Me imaginé de crudas botas de montar y montándome a Chile entero, todo Chile: yo arriba
estrujando los lados de un potro indómito que, cimbronazo a cimbronazo, cedía. Y se volvía
pasivo ante mis descargas sádica ¡plaum! ¡pla! Con el látigo de tres puntas laceraba el lomo de
la bestia, los ojos eyectados en sangre, resoplando mucosa burbujeante por los lagrimales y
eyaculando baba entre labios de complot.”

Retomar una de las mejores plumas de la nación agropecuaria y sus propias autoreferencias
vivenciales, pilares estructurales de la literatura argentina, y reescribirlas es la consigna. El
lenguaje del maestro del aula evolucionó y ahora en Sanmierto se expresa en un presente
literario de un país que, estoy seguro, nunca soñó; donde priman desde obras de
problemáticas burguesas del norte citadino en lenguaje grabado y escrito por escribas
electrónicos, hasta las más interesantes (y las que nos gustan) reinterpretaciones de nuestras
obras clásicas literarias con nuevas perspectivas como La China Iron, pasando por reescrituras
de una historia Argentina que nunca existió en esta dimensión – pero sí en otros multiversos,
¿quién sabe?- como un episodio en la vida del pintor viajero o, entre otros, la antología de la
literatura Argentina de Jimena Schere, jugando con un lenguaje castellanizado rioplatense que
ha cambiado en sus fonemas como debe cambiar en su sintaxis.

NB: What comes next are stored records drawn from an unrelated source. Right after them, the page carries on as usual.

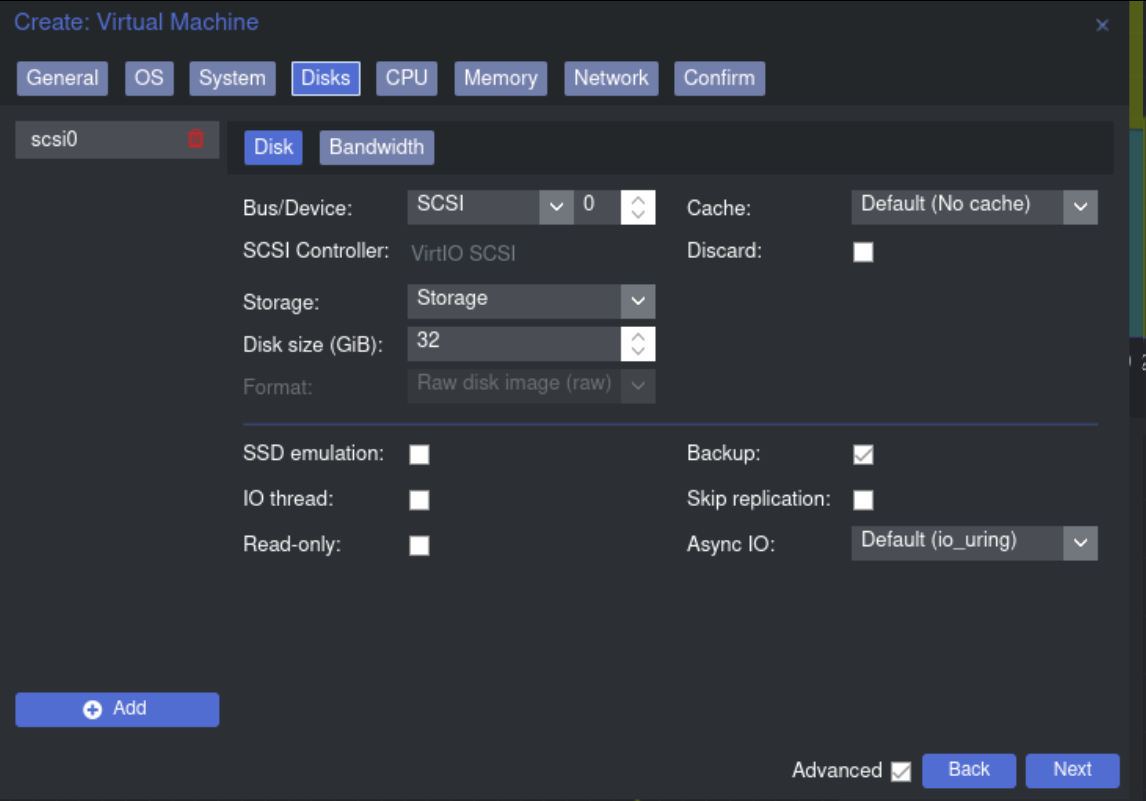The image size is (1146, 801).
Task: Toggle the Advanced options checkbox
Action: tap(901, 771)
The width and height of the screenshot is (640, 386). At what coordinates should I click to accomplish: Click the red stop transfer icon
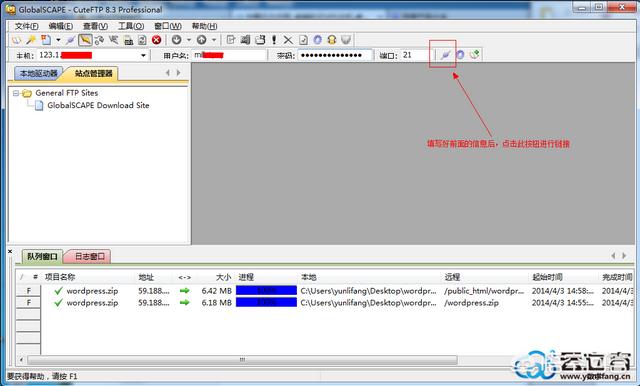coord(156,40)
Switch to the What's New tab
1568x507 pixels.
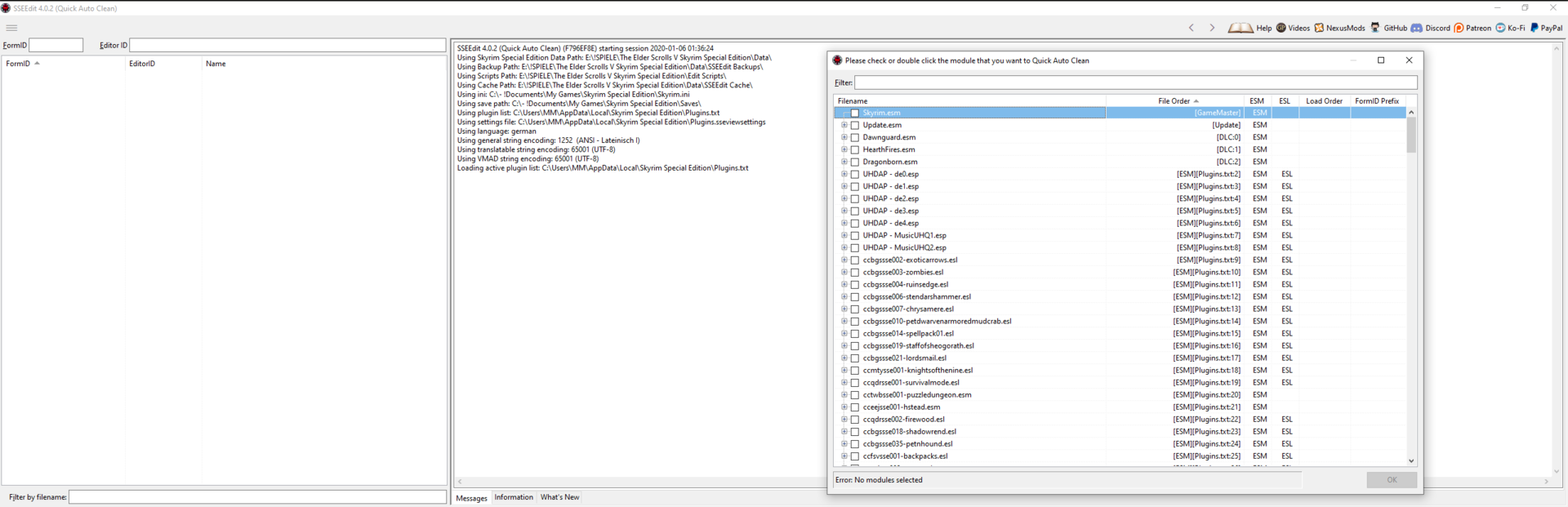[x=559, y=497]
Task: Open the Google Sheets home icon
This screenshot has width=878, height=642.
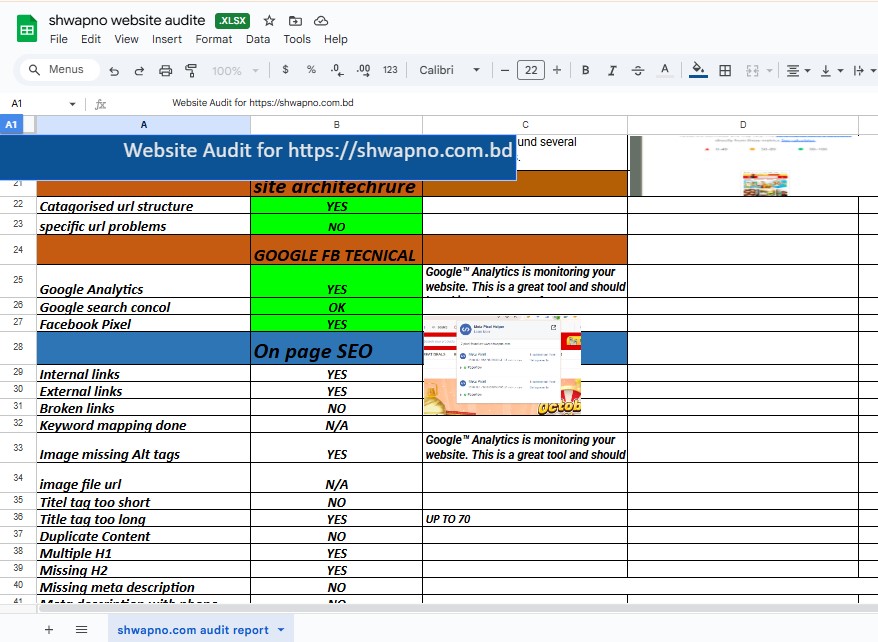Action: pos(27,29)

“Blanca como los almidonados alumnos de la Escuela de la Patria.
-¿Qué patria? ¿La mía o la suya? A no confundir. Usted abusa de las comparaciones, recurso
filoso si los hay.
-Pero, Domingo Faustino… está perdiendo el hilo de la parábola.”

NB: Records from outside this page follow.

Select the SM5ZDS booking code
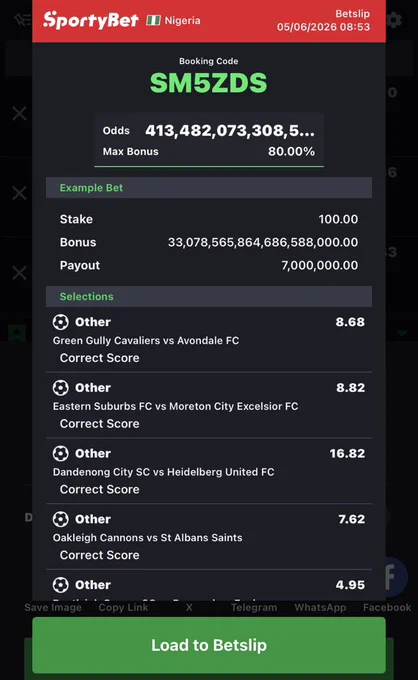Viewport: 418px width, 680px height. coord(209,83)
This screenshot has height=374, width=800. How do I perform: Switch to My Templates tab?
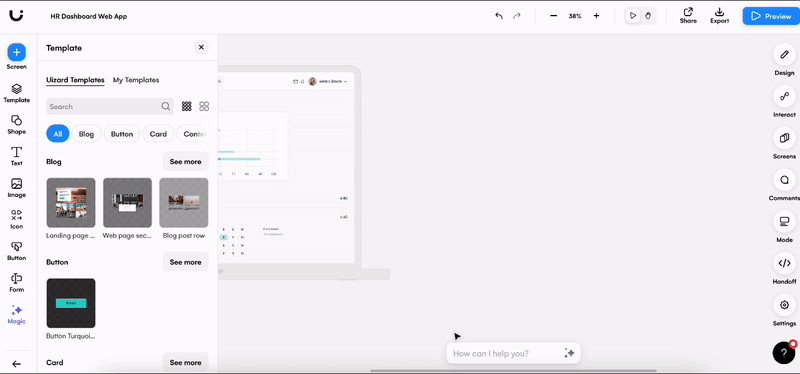click(136, 80)
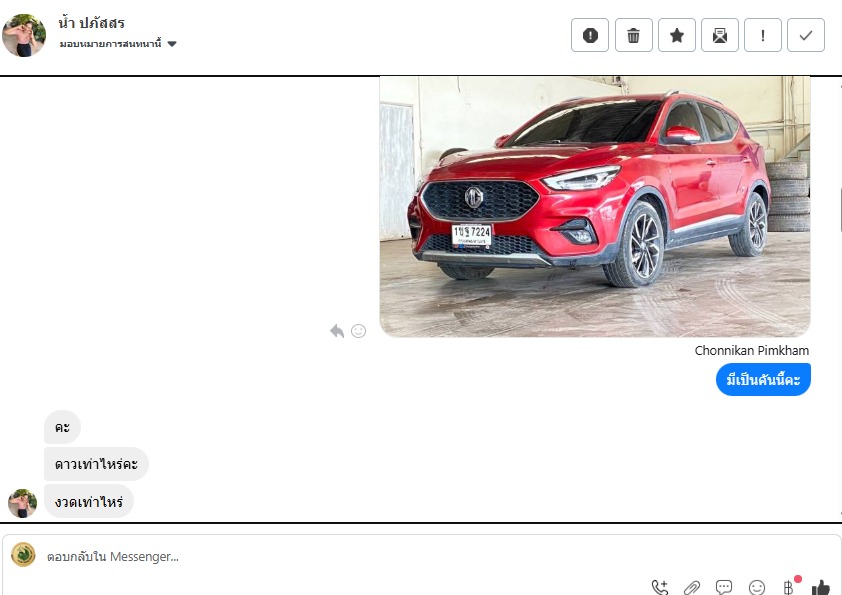Click the dropdown arrow beside assignment label
842x595 pixels.
[172, 44]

Sanmierto es un personaje de escritura pegajosa más propia del siglo de oro español que de
las literaturas revolucionarias de Latinoamérica, pero en el humor radica su impronta. La ironía
oculta (o no tanto) dentro de una terminología de otro siglo (renovando su frescura alternando
onomatopeyas e interjecciones) y oraciones enumerativas, podrían llevar al lector al olvido de
la temática que trata, pero un giro donde se entiende que tales palabras no eran más que un
insulto a una patria (¿cuántas hay?), el cercenamiento de una niña, el seco y grietoso desierto
sanjuanino o los compañeros de armas e ideas y sus peculiares fisonomías, eleva la oración y
descansa la vista. En los giros permanentes pasamos de interpretar los detalles microscópicos
de la biota verde pampeana a cómo avanza un ejército de manera zigzagueante para organizar
una república o un simple motín que acabe con la nación antes de nacer. Una dinámica
adictiva que no se detiene hasta el punto final, donde, mención aparte, aparece un posfacio crítico y destructivo del verdadero enemigo (examigo) intelectual del padre del aula: Juan Bautista Alberdi.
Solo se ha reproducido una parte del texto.